Jonas n'aimait jamais venir le jour. Non pas qu'il n'aimait pas sortir le jour, mais le café dégageait une aura plus paisible la nuit. Il se sentait chez lui, protégé de tout le monde. Jamais rien de négatif ne pouvait rentrer ici. Il franchit le seuil, sourit en entendant la petite clochette qui tinta au mouvement de la porte. Berthe leva la main, le hélant. Il s'approcha d'elle et elle le laissa passer derrière le comptoir. Avant qu'il n'ait pu dire un mot, elle le serra dans ses bras potelés, coinçant sa tête contre sa poitrine grasse.
- Ça fait tellement longtemps, claironna-t-elle avant de le relever.
Elle fronça les sourcils en passant ses mains sur les joues du jeune homme. Il avait le visage angulaire, avec un petit menton légèrement pointu et des pommettes saillantes. Ses yeux verts étaient ternes, comme éteints, ses cheveux mal coiffés tombaient sur ses épaules en paquets. Berthe pinça les lèvres quand ses yeux tombèrent sur celles de Jonas, crevassées, blanches et sèches.
- Tu as maigri, murmura-t-elle pour elle-même. Regarde-ça, Marcus, comme il a maigri le petit !
Marcus se tourna vers eux. L'homme, tout aussi bien en chair que sa femme, s'accouda au bar et secoua la tête, comme désespéré par ce qu'il voyait.
- De toute façon, les jeunes ça mange pu' rien.
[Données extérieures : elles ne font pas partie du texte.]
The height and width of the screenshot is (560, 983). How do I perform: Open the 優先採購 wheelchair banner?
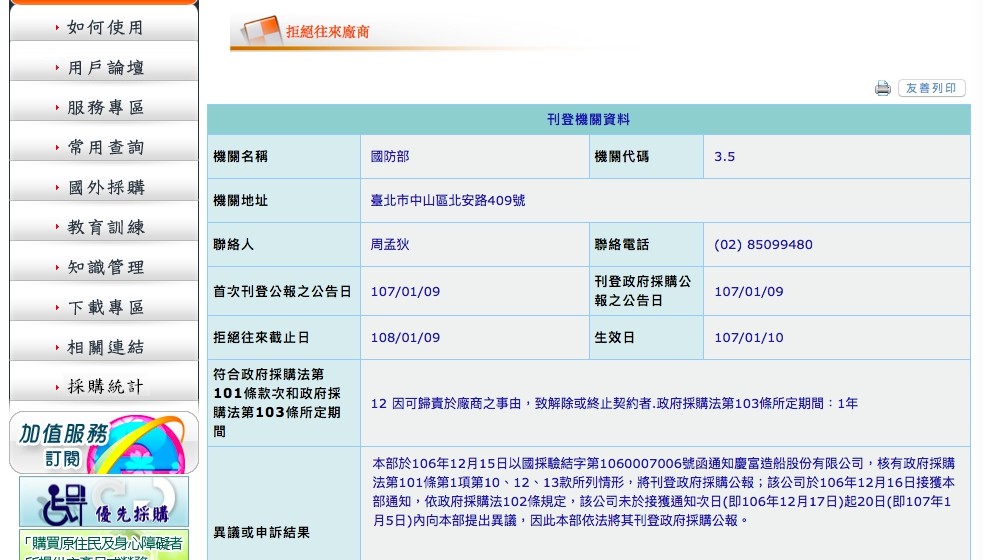[x=104, y=501]
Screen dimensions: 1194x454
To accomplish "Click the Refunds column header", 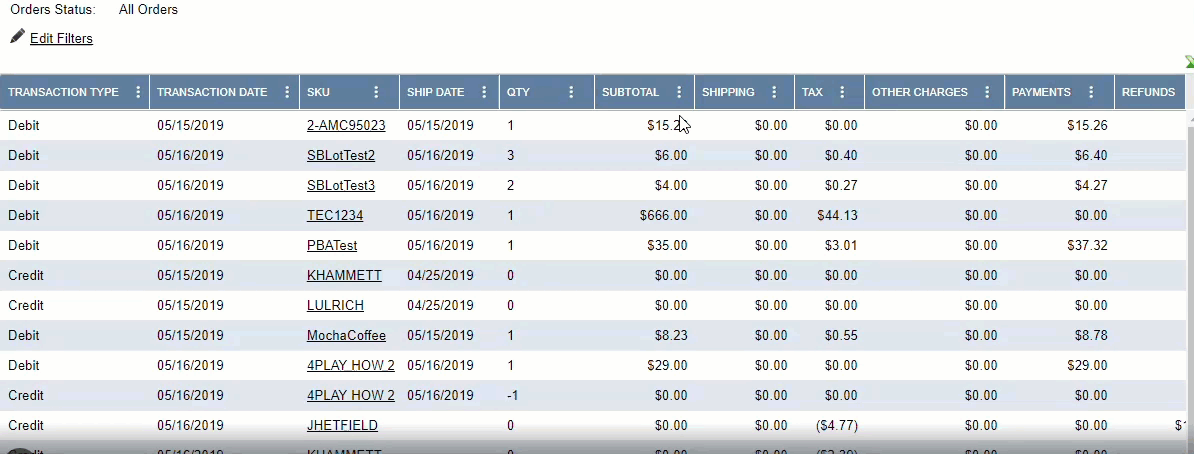I will pyautogui.click(x=1148, y=92).
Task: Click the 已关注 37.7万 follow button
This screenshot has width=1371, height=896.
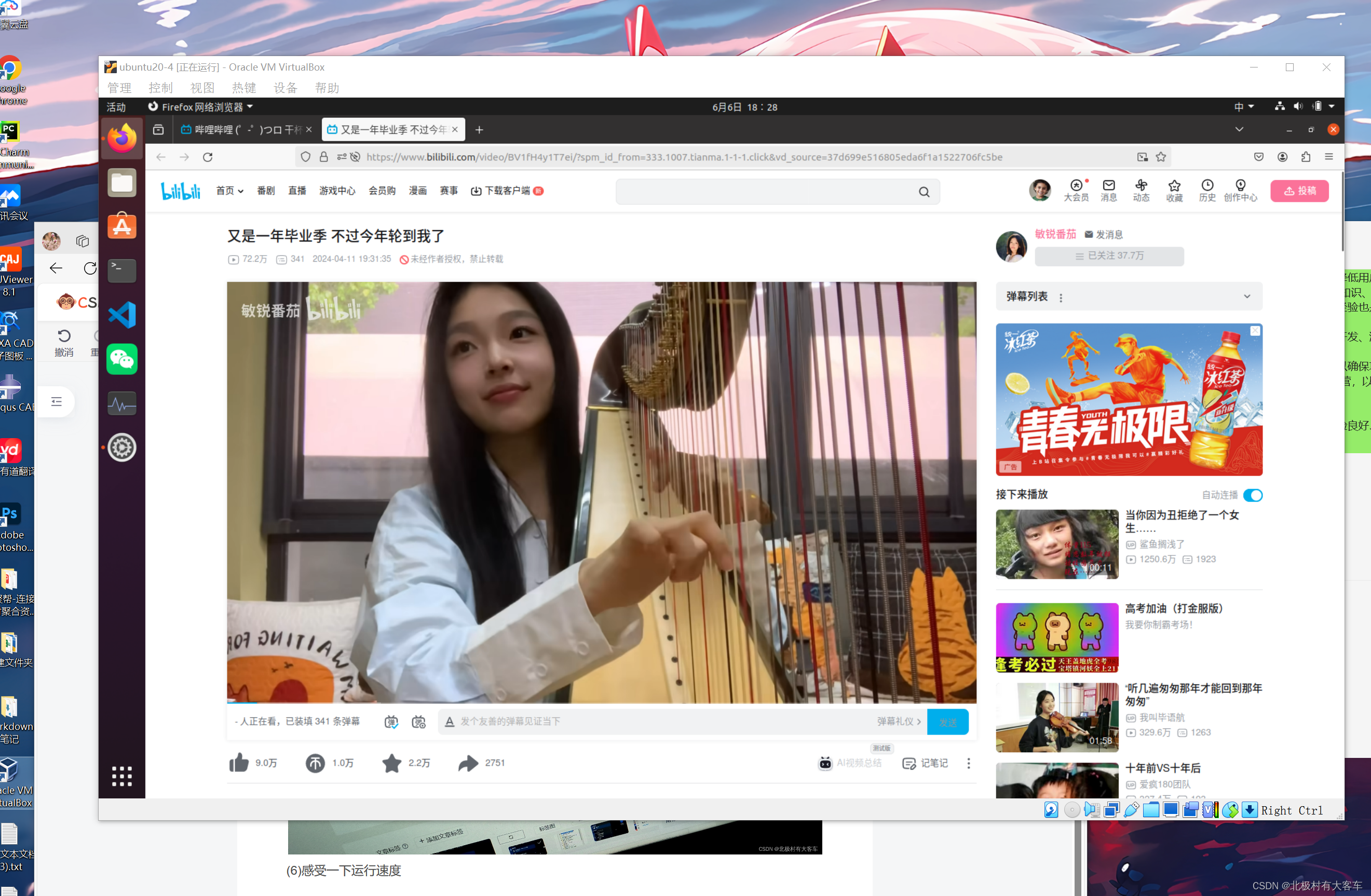Action: click(1109, 256)
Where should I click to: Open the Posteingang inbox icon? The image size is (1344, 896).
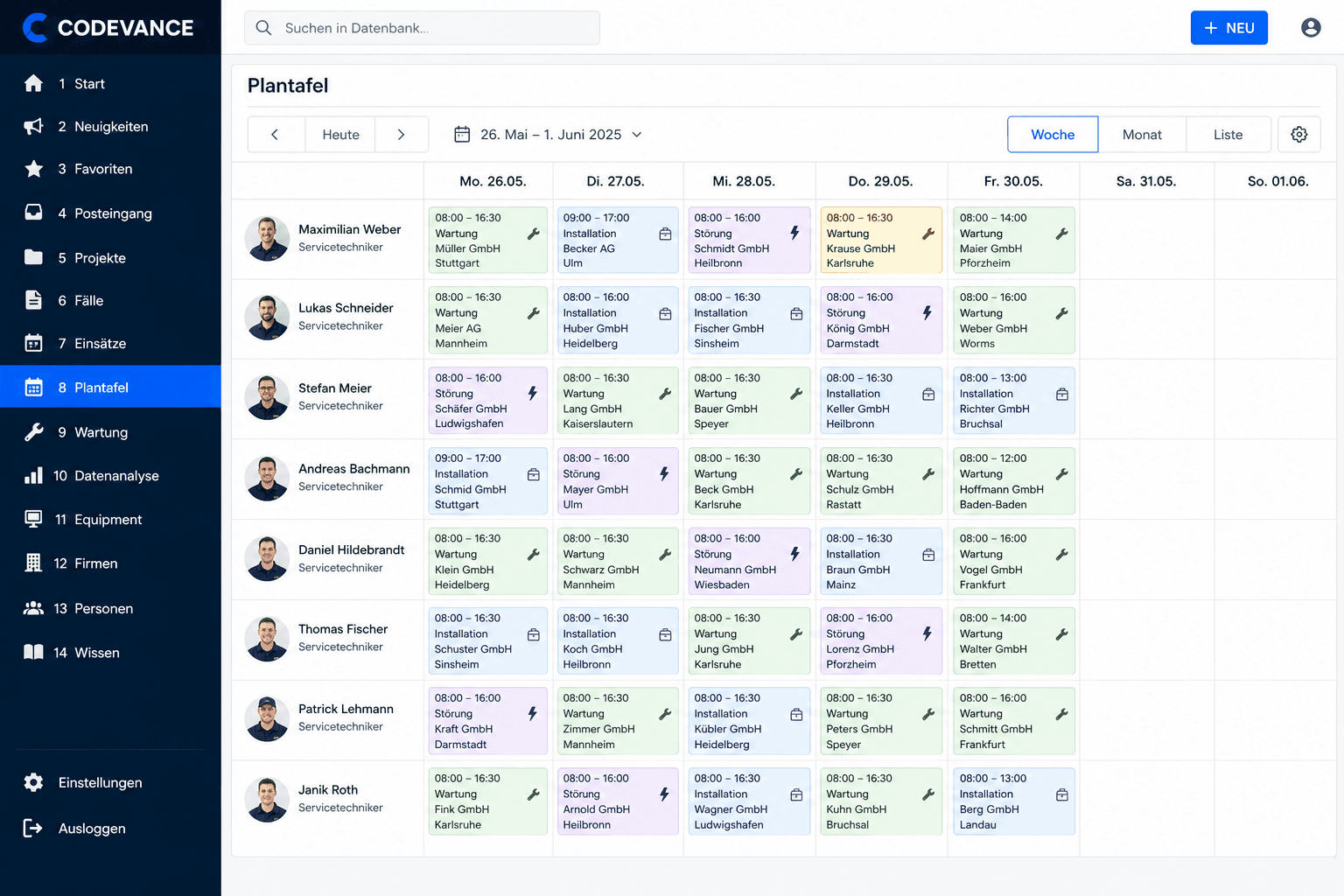click(x=33, y=213)
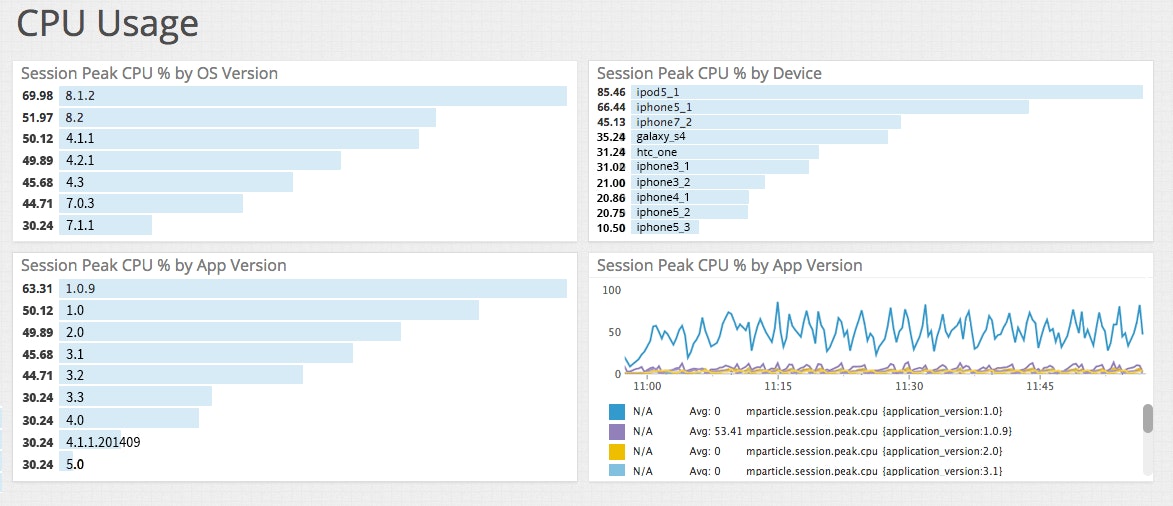1173x506 pixels.
Task: Select the 11:45 time marker on the chart
Action: pyautogui.click(x=1041, y=386)
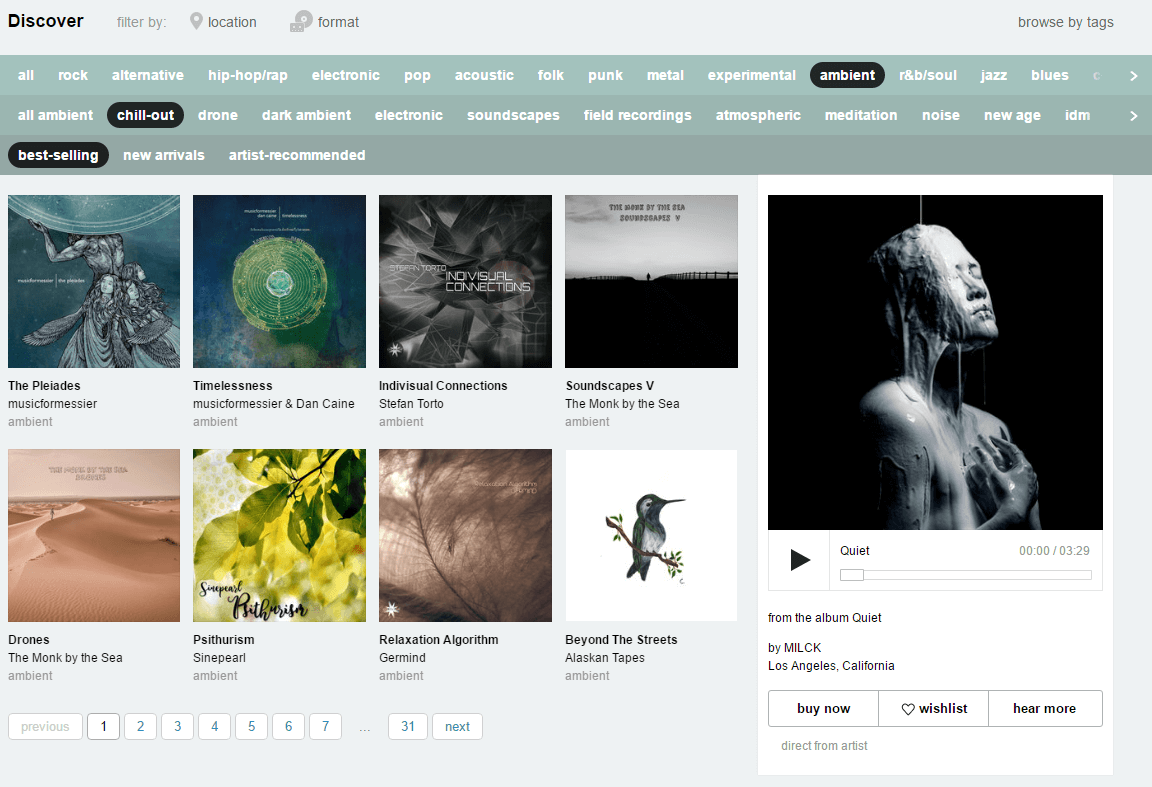Open browse by tags link
The image size is (1152, 787).
coord(1065,22)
Si t'avais été not' gamin, tu serais aussi grassouillet que nous !
Jonas sourit sans rien répondre. Il ne souhaitait que ça, de toutes ses forces. Pouvoir manger, manger, et manger encore.
- Tu fais quoi alors ? Reprit Berthe à la va-vite, désirant changer de sujet. T'es à la fac ?
- Non, répondit-il évasivement, promenant son regard sur la salle.
- T'as pas redoublé ta Terminale hein.
- Non non...
- Bah alors...
- Laisse-le, Berthe, coupa Marcus depuis l'autre bout du bar, où il lavait une tasse. C'est un agent secret le p'tiot, c'est pour ça qu'il dira rien.Jonas acquiesça, taquin. Berthe haussa un sourcil, faisant saillir son double menton en baissant la tête.
- Bon allez, dit-elle en attrapant une tasse sur laquelle elle posa une étiquette portant son nom, va t'asseoir, on t'appellera quand ta boisson sera prête.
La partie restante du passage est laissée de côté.